WORK TO COMPLETE
The whole listing is to be written out again exactly; the pictures are not.

AVAILABLE DATA
++++++++++

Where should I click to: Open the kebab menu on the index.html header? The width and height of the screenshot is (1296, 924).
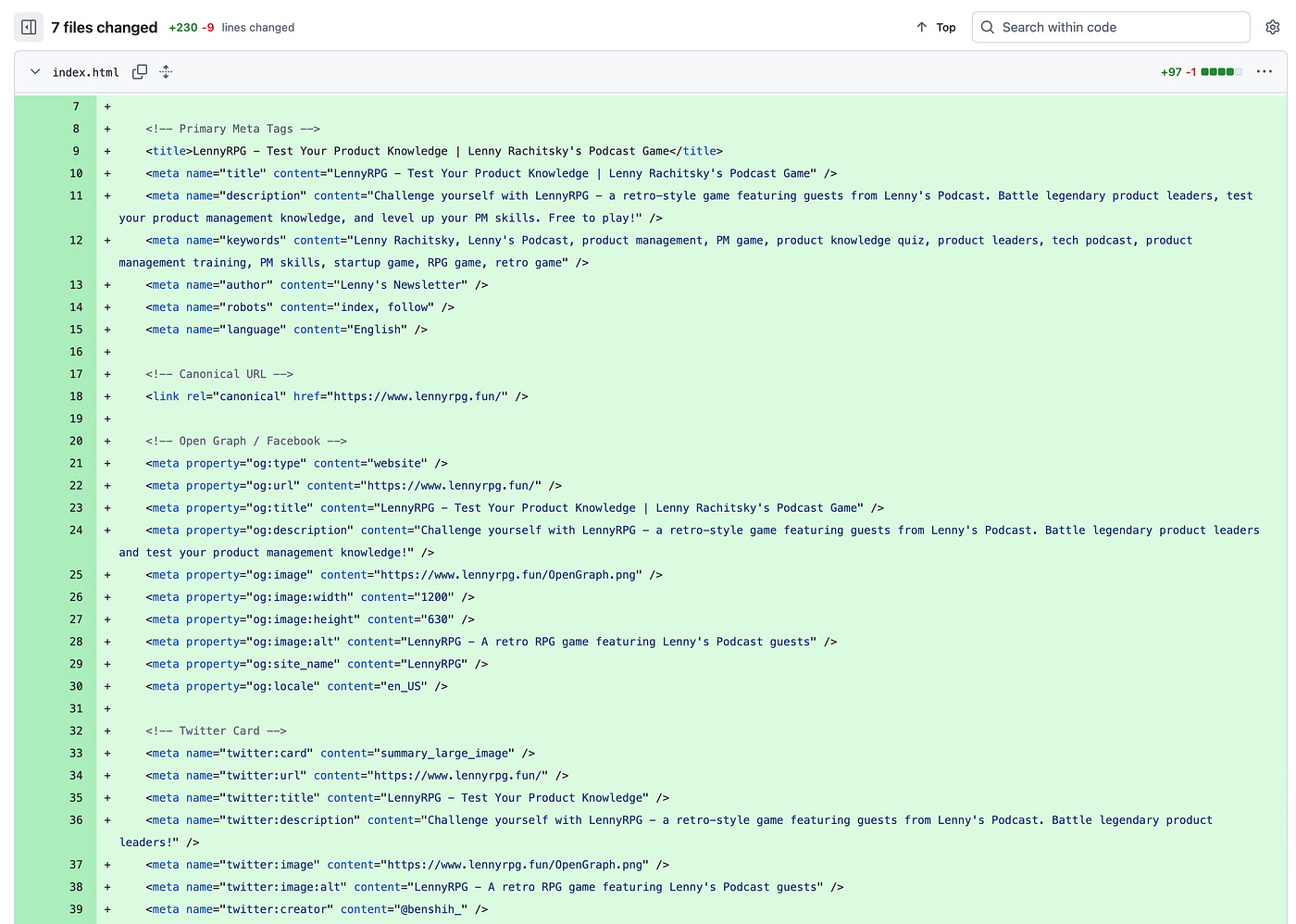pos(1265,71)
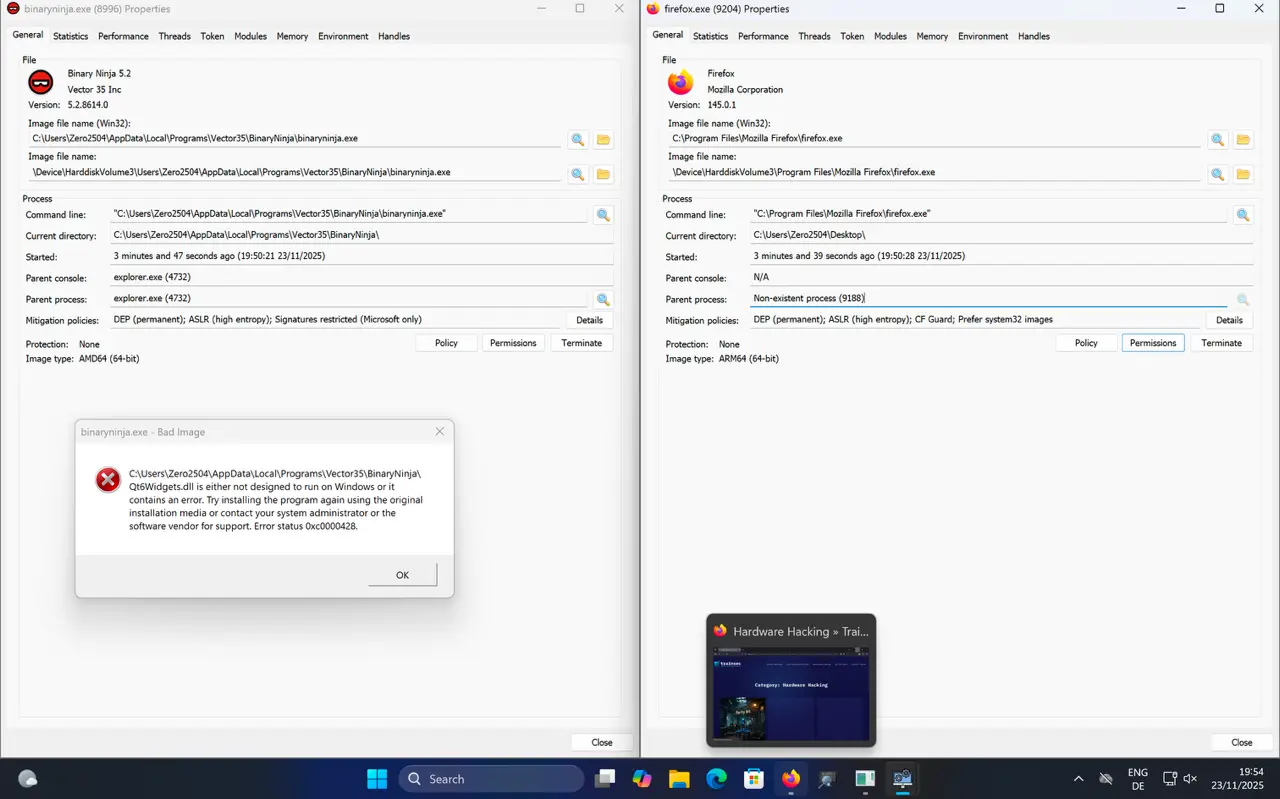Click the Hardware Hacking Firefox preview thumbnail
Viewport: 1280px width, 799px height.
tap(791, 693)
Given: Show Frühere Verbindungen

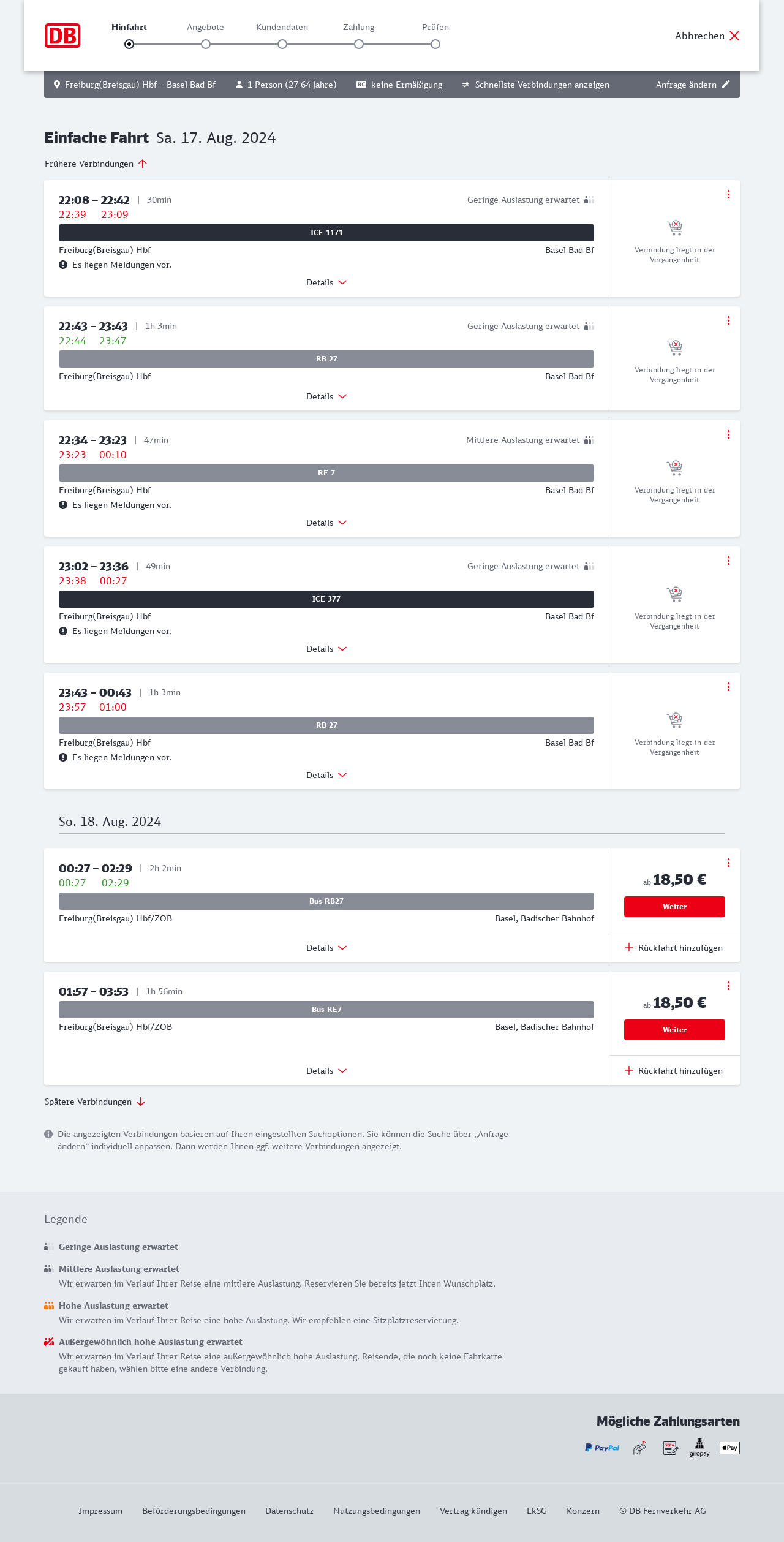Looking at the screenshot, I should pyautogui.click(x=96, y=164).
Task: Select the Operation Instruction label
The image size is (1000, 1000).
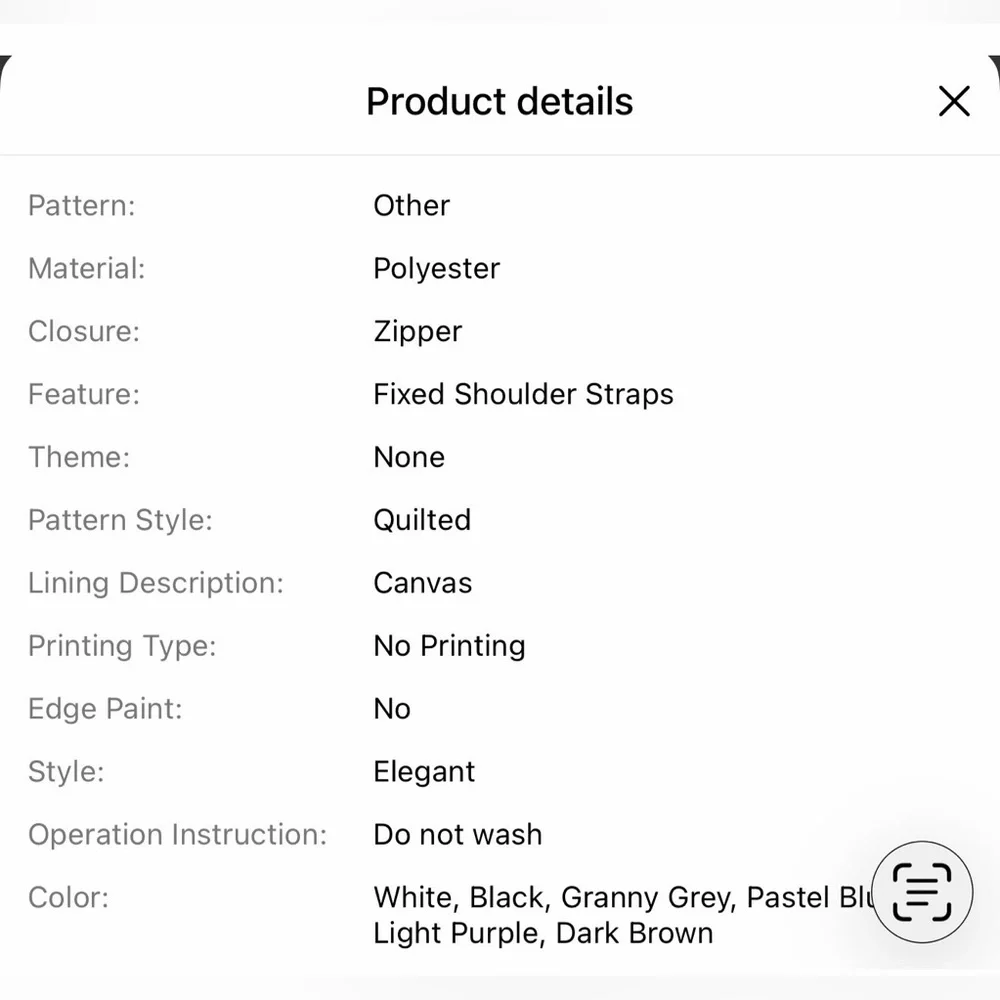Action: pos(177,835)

++++++++++

SOLUTION FOR THIS PROBLEM
Where should I click to: Open the kebab menu on the index.html header? The width and height of the screenshot is (1296, 924).
pos(1265,71)
Click the Hardware Hacking Firefox preview thumbnail
Viewport: 1280px width, 799px height.
tap(791, 693)
Given: Show Frühere Verbindungen

Looking at the screenshot, I should pyautogui.click(x=96, y=164).
Task: Select the Operation Instruction label
The image size is (1000, 1000).
Action: pos(177,835)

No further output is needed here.